- ACTIVITY: Search the entries below. Return every line that has "computer" in it.

- RECORDS TO PROCESS:
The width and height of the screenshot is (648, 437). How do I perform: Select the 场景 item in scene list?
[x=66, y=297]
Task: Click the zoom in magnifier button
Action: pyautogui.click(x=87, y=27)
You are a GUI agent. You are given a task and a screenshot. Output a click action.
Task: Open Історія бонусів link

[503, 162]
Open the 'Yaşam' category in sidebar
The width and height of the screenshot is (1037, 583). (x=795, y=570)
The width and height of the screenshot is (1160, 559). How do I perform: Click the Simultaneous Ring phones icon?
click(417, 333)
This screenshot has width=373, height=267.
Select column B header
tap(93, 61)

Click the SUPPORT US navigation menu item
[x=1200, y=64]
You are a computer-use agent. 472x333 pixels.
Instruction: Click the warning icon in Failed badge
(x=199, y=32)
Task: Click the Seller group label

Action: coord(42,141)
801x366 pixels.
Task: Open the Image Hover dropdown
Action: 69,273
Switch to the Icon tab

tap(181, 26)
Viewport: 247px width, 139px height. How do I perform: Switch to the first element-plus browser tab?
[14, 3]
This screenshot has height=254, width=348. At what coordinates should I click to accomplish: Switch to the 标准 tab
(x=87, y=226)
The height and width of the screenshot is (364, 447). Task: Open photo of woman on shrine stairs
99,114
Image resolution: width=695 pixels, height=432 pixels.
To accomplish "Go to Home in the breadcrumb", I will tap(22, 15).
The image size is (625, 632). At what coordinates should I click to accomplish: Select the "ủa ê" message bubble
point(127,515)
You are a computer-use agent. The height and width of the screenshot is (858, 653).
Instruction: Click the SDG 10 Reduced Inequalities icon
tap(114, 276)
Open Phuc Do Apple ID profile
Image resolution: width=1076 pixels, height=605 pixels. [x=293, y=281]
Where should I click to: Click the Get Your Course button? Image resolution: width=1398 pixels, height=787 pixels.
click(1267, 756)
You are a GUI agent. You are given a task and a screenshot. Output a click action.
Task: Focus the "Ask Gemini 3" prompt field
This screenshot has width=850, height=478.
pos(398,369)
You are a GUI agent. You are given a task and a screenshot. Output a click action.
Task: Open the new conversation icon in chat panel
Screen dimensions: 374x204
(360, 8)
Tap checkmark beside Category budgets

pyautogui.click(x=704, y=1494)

- YOUR SOLUTION:
You are a computer-use agent. 472x333 pixels.
You are a computer-use agent. The height and width of the screenshot is (858, 653).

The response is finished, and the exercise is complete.